この無意味に続く間。それは騎士団長には別の意図として伝わった。
「フッ、フハハ。無理をするな。女ごときが戦の真似事など百年早い。大人しく男の後ろで震えていれば良いのだ」
今の侮辱はバッチリ効いた。もういい殺す。彼女は場違いな迷いを一気に振り払い、猛々しい声とともに力を開放した。
「ワッショイこの野郎ーーッ!」
咄嗟の叫びは、よりによってリスケルが手本。しかし雑な掛け声とは異なり、威力は折り紙付きだ。
腹のど真ん中に的中した矢は、重装備の男を軽々と吹き飛ばしていく。その飛行は団長を連れたままで塔を削り、城の端を砕いても止まらず、遂には湖の方へと落ちていった。
「門を開けなさい。そうすればアナタ達の身柄は保証します。ですが……」
フィーネがちらりと背中に眼を向ける。
「もし抵抗を続けるのなら、人々の怒りによって踏み潰されるでしょう」
これには残った者達はたまらない。武器を捨てる音が響くと、すぐに門は開かれた。
それからの展開は呆気ないものだった。第2第3の門は素通り。城内に踏み入っても抵抗は無く、アッサリと王の居室まで辿り着いた。
「父上、いえ、ミッドグレイス王よ。これよりアナタの王権を剥奪します」
「助けてくれ……命だけは……」
部屋の片隅で震える姿に、フィーネは鼻白んだ。憤激して挑みかかる気概も、自刃してみせる誇りもない。あるのは血の通わない思考だけか。
ここでもフィーネは、ためらわず沙汰を下した。ある意味では最も重い刑罰を。
「前王にはグラナイストに向かってもらいます。そこで余生を過ごしなさい」
「な、何だと!?」
「さぞや屈辱でしょうね。我が国の領土を奪い、大陸に覇を唱えるまでになった国から、捨扶持を貰って生きていくのですから」
「それだけはやめろ! ワシはこの国からは離れとうない!」
「おやおや。まさか居場所があるとでも? あらゆる力を失ったアナタが、この国で生きていけるとお思いですか?」
王の視線が辺りを泳ぐ。口で問うまでもない程、眼に映る憎悪は激しく、感情の渦が見えるようだった。
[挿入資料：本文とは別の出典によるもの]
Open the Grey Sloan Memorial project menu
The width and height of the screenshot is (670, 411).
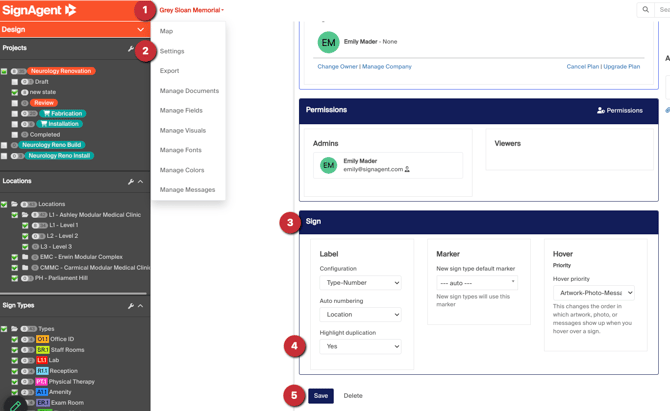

「どこで道を違えた……大陸を支配する使命を持つワシが、なぜ!」
「悪いことは言いません。その不相応な野望は忘れなさい。そうすれば健やかに暮らせるでしょう」
「なぜだ、なぜなのだ……!」
人目もはばからず泣く姿に、フィーネはうんざりした想いになった。だが面倒はこれでお終い。後は行動するだけだと気持ちを切り替えたのだが。
「フィーネ殿……?」
か細い声と共に現れた男は、大仰な動きで膝を折り、これ見よがしに胸を叩き始めた。
「あぁ何という事だろう! まさかフィーネ殿が生きていようとは!」
なんとも騒がしい男はモーシンだった。頬がそげ落ち、眼を腫らした為に人相は変わっているものの、この暑苦しさだけは忘れようもない。
「王太子モーシン。まさかこの期に及んで、愛だの恋だのと言いませんよね?」
「ええ、もちろん。あなたへの恋心は、かの夜に忘れてございます」
「そう。ならば道を開けてもらえるかしら? 急ぎの用事があるの」
「これは失礼!」
モーシンは吹っ切れたと言うだけあり、キビキビとした動きで脇に避けた。
(父もこれくらい潔ければね……)
フィーネは他人に伝わらない溜息を溢すと、王の居室をあとにした。
次に向かうのは食料庫だ。使命に目覚めた彼女の歩みは、気高く、そして美しくすらあった。